Is your head spinning yet?

Related, critical definitions are not uniform

Furthermore, in prospectuses, non-traded REITs usually disclose a maximum and target leverage. But again, everyone has their own take.

NorthStar/RXR New York Metro Real Estate, Inc.’s prospectus states that for the purpose of calculating maximum leverage, the program would approximate “75% of the aggregate cost of our real estate investments and other assets, plus cash, before deducting loan loss reserves, other non-cash reserves and depreciation.”

According to Griffin American Healthcare REIT IV, Inc. prospectus, maximum leverage is “expected to approximate 75.0% of the aggregate cost of our real estate and real estate-related investments before depreciation, amortization, bad debt and other similar non-cash reserves.”

Non-traded REITs even have different takes on the definition of fair market value (FMV). Inland Residential Properties Trust, Inc. defines FMV as “equal to the greater of the contract purchase price paid for the asset or the value reported in a more recent appraisal of the asset.” For Griffin American Healthcare REIT IV, Inc., FMV equals “the purchase price paid for the asset or, if the asset was appraised subsequent to the date of purchase, then the fair market value will be equal to the value reported in the most recent independent appraisal.” For Bluerock Residential Growth REIT, Inc. the FMV is ‘determined by our Manager’. (Emphases throughout these citations are mine.)

Enough said.

Apples to apples or snowflakes to snowflakes?

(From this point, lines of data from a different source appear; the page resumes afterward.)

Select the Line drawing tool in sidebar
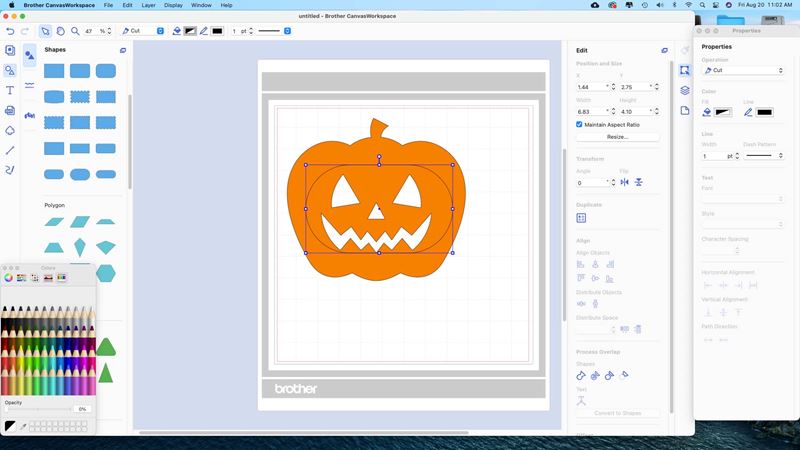The height and width of the screenshot is (450, 800). pos(10,150)
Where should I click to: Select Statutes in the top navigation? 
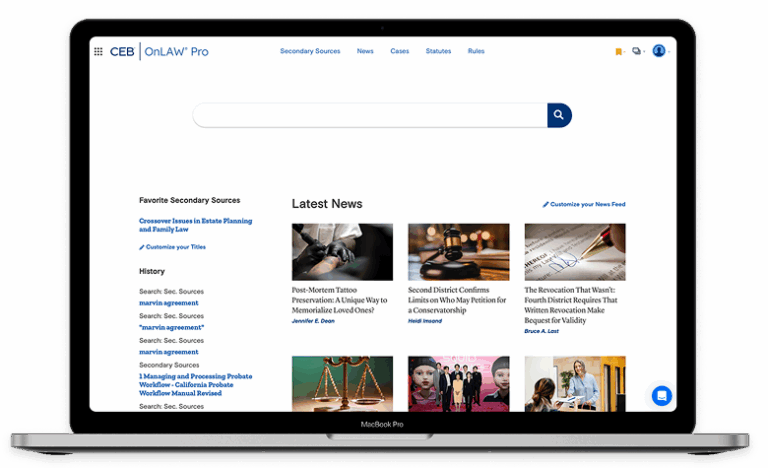438,51
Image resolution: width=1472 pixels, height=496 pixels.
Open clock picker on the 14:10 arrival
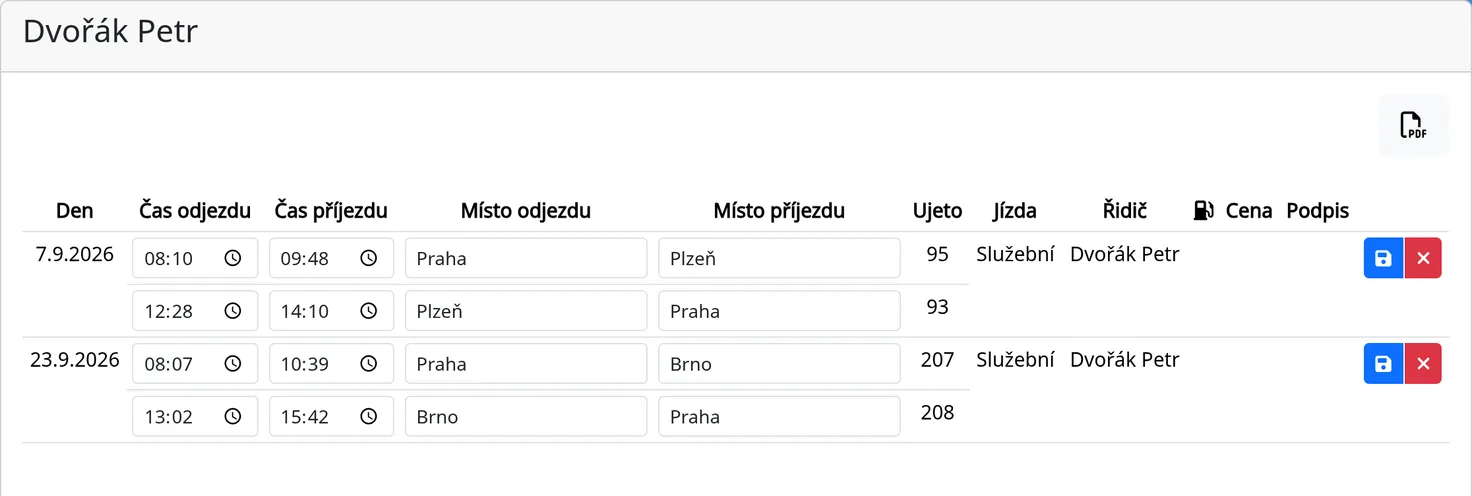pyautogui.click(x=368, y=311)
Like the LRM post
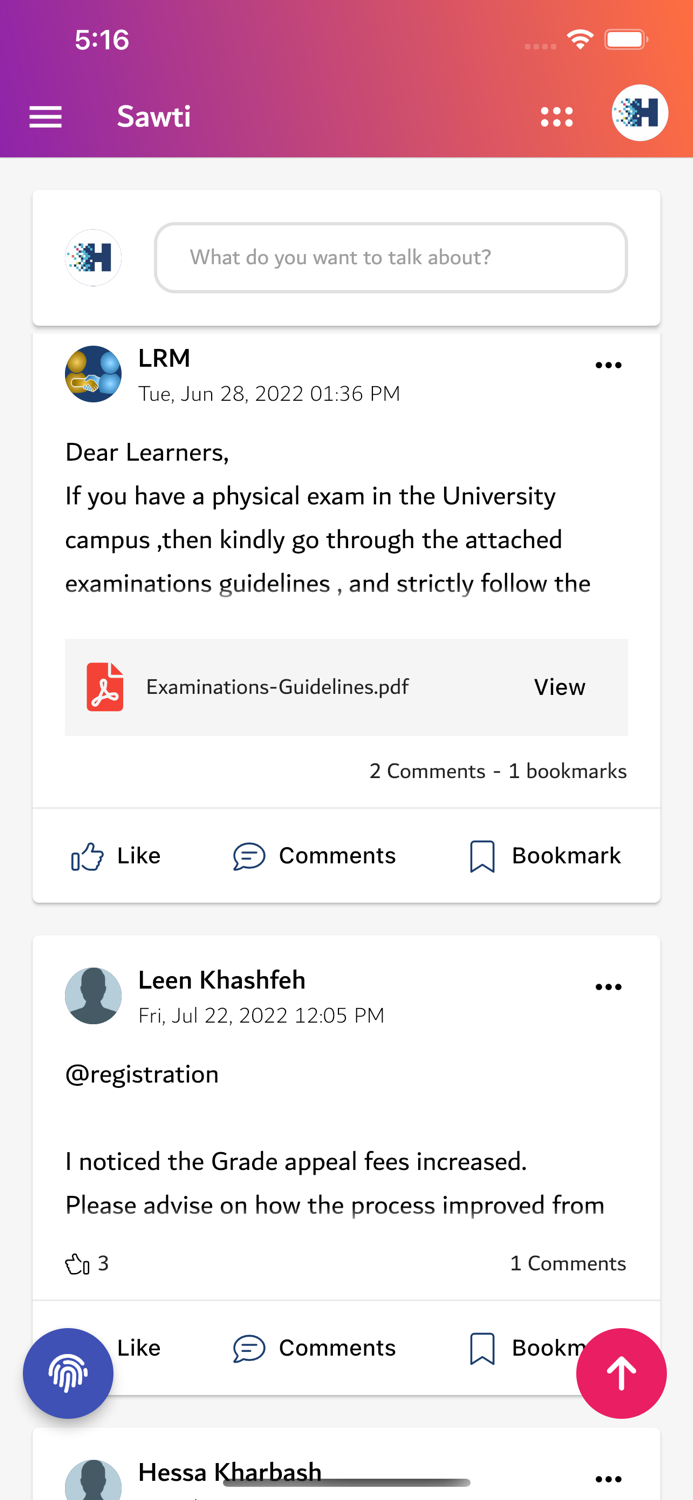The width and height of the screenshot is (693, 1500). 115,856
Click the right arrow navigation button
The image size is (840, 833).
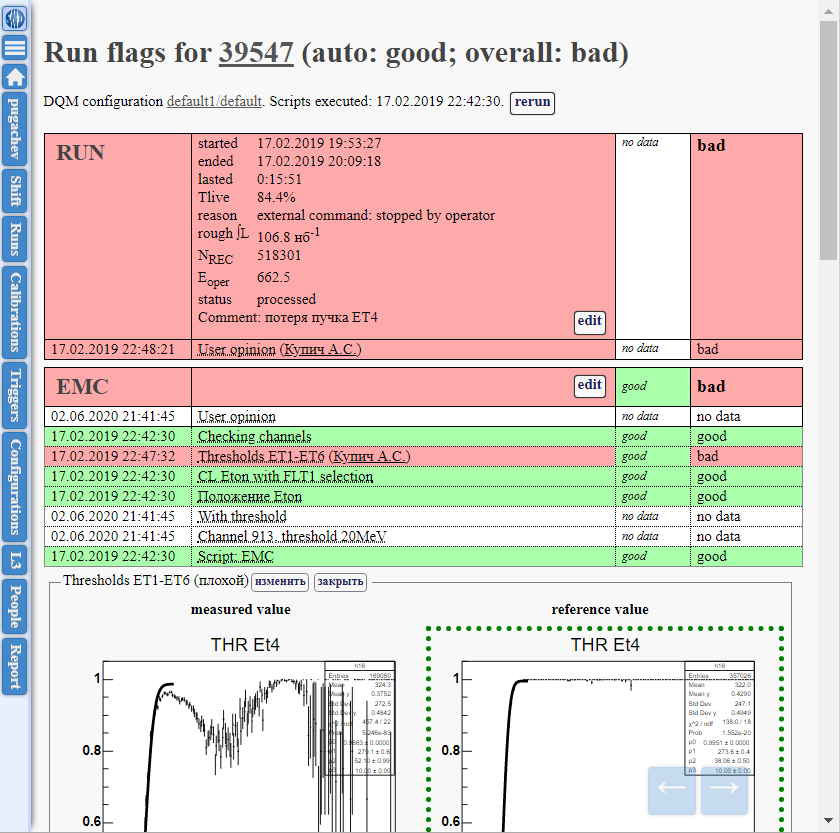click(x=724, y=790)
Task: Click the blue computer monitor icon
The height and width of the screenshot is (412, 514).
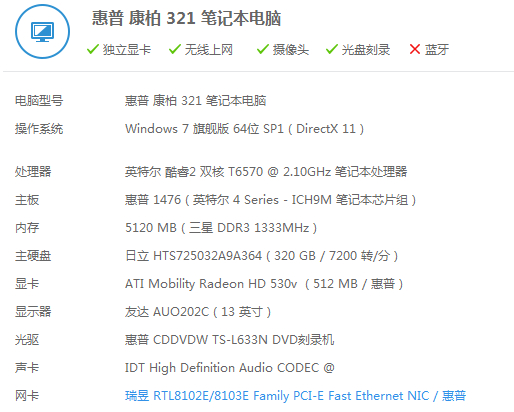Action: coord(42,32)
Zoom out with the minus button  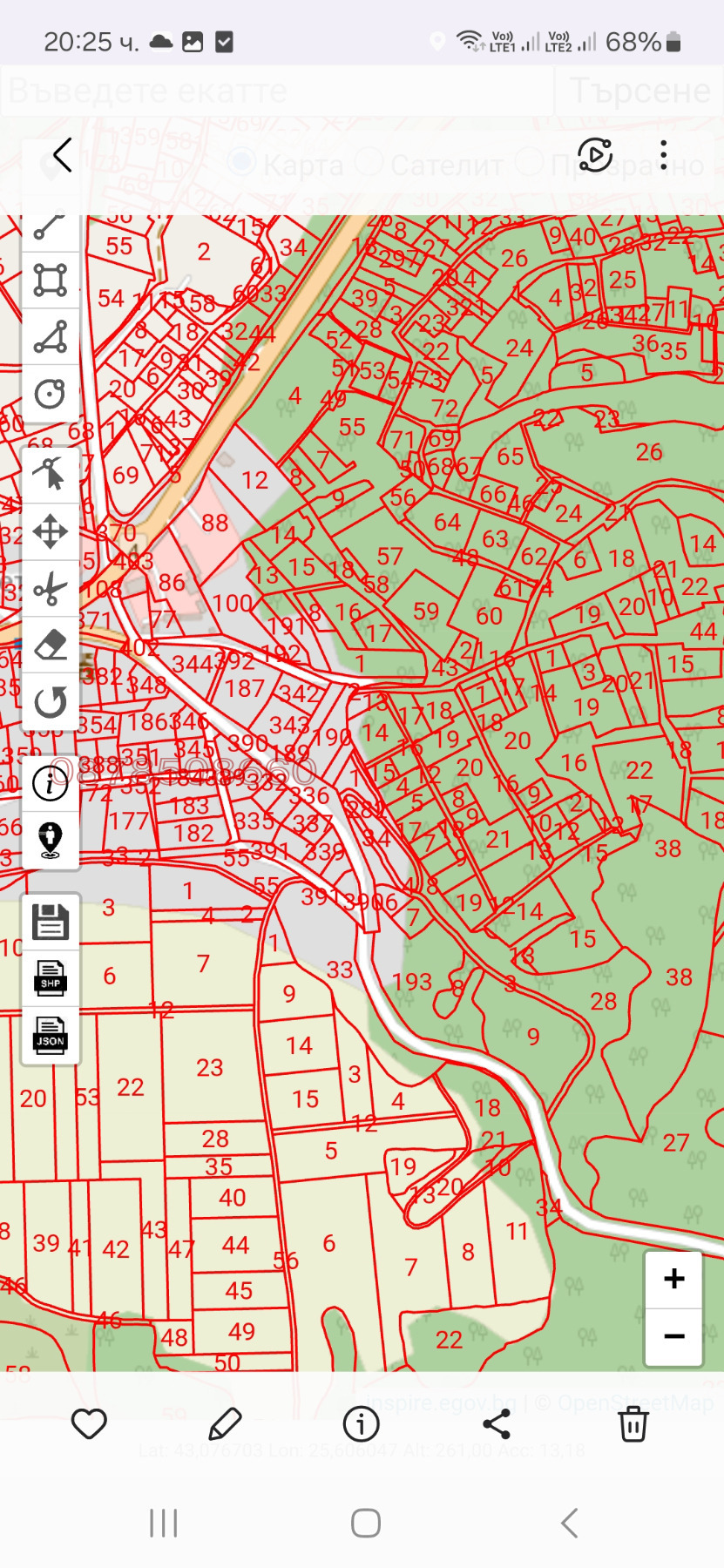click(673, 1335)
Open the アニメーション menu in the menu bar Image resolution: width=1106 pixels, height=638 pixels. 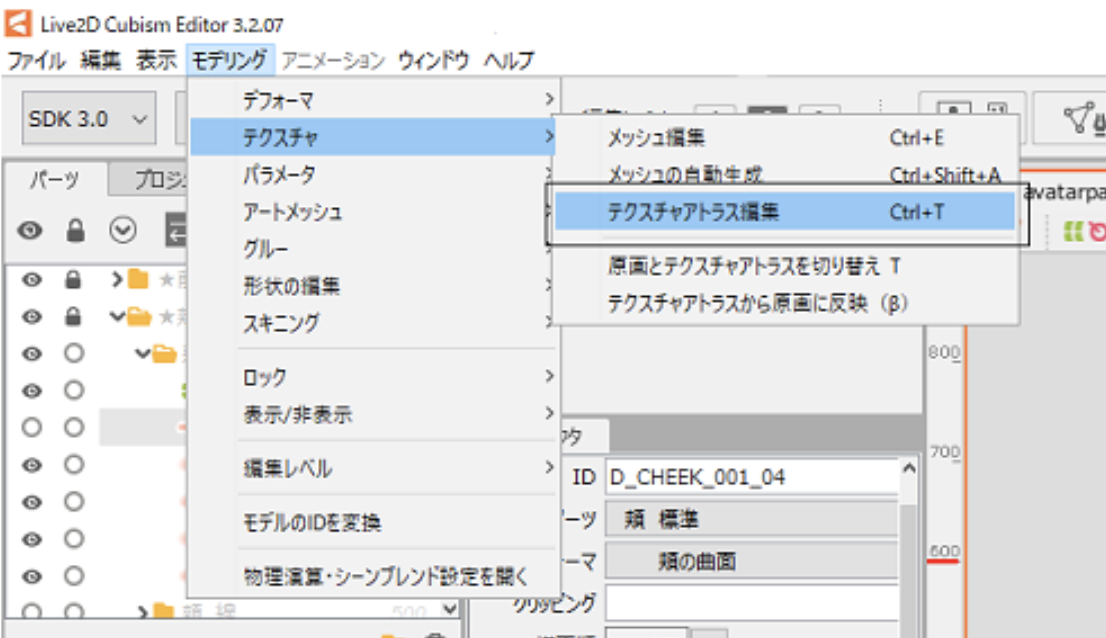pyautogui.click(x=333, y=60)
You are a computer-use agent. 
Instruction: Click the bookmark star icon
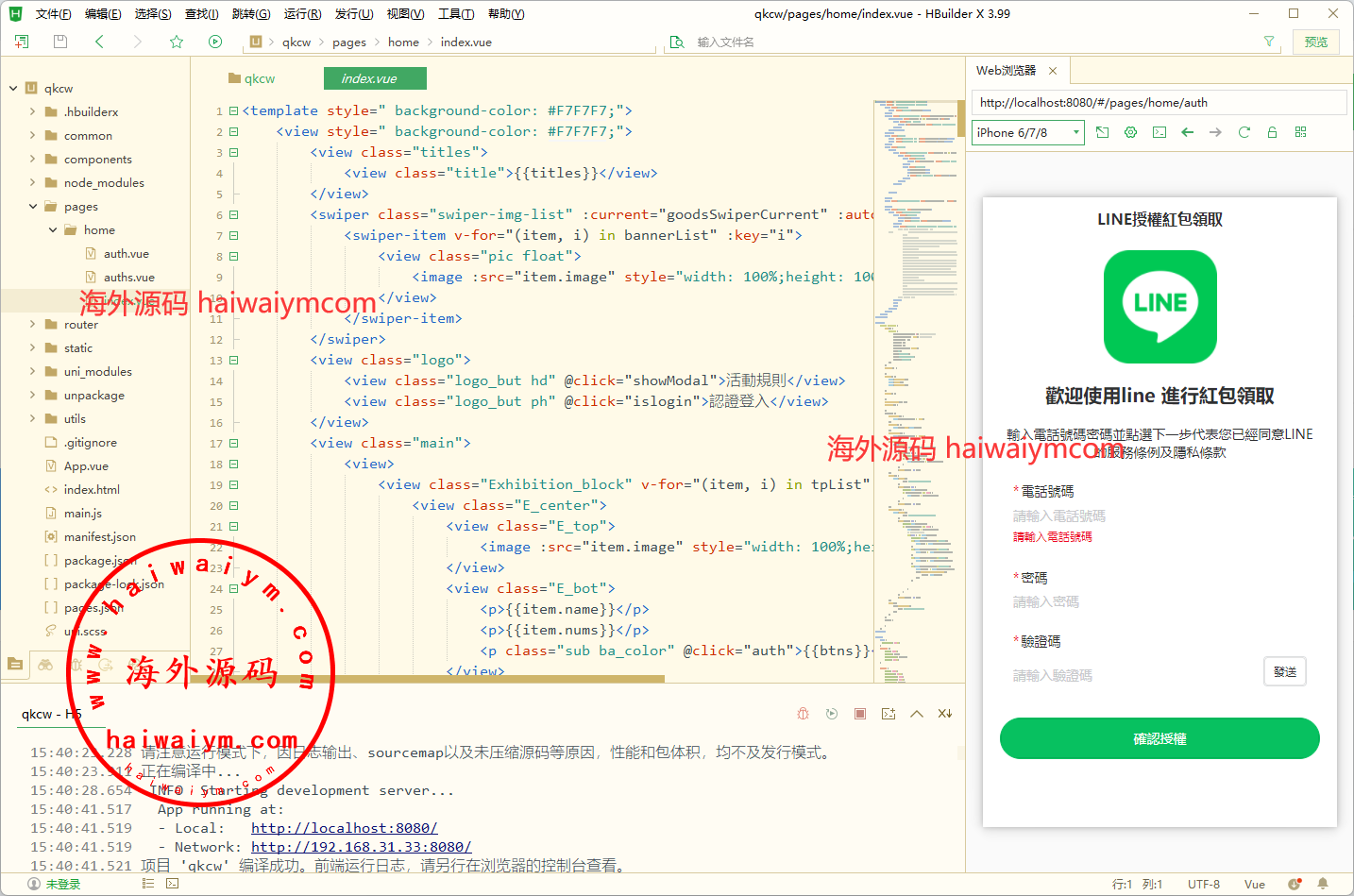tap(177, 42)
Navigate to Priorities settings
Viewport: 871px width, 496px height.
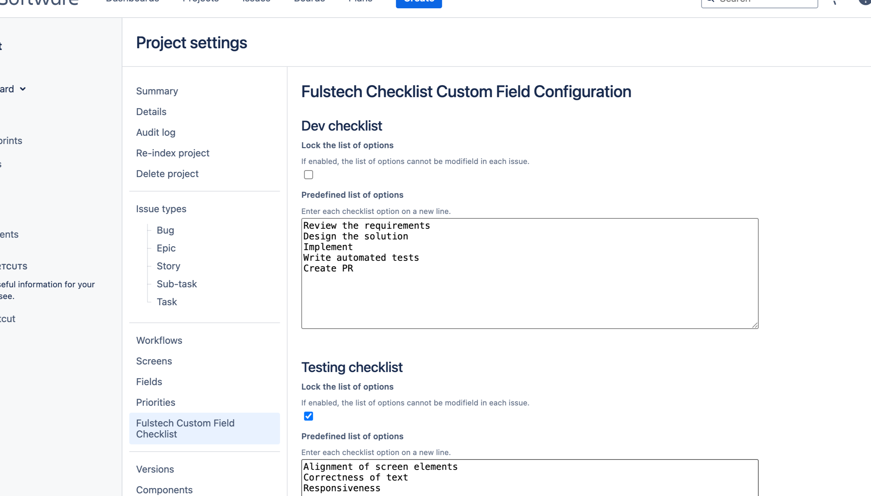click(155, 403)
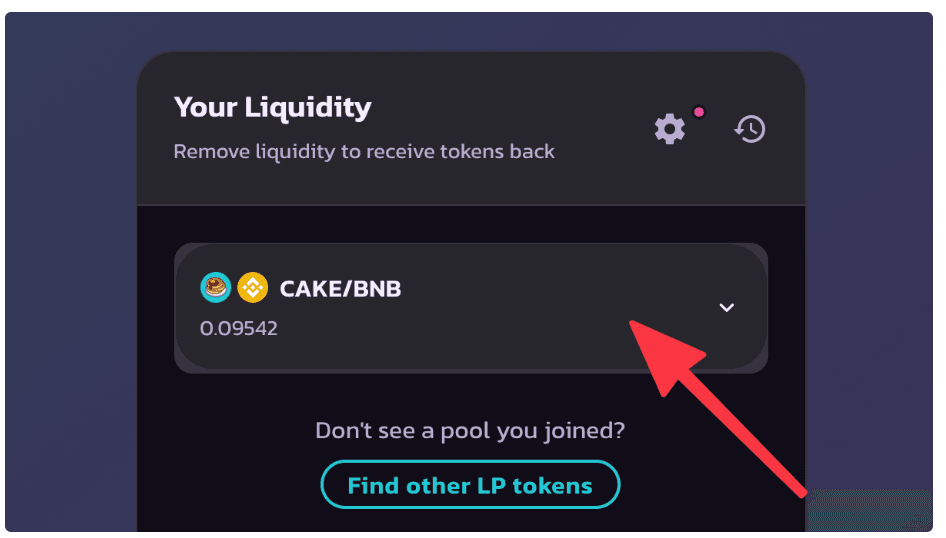Click the Your Liquidity heading

coord(272,107)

I will add here that none of these metrics are necessarily or even fundamentally wrong, but how do you compare one investment program against the other? For our peer comparison analysis (which you can access on the FactRight Report Center), FactRight leverages its data provider S&P Global and keeps programs comparable by using total debt as a percentage of gross properties for all. Both are standard GAAP measures straight off the balance sheet, and do not take any contortions to arrive at. The limitation is that the ratio does not account for market movements. Thus, we also consider (and disclose in our reports) a leverage ratio as calculated by the REIT program, if it is disclosed in its public filings. But due diligence analysts must be aware that these leverage and fair value metrics are often contrived to present the portfolio in the best possible light and it’s likely that metrics from any two programs will not be exactly alike.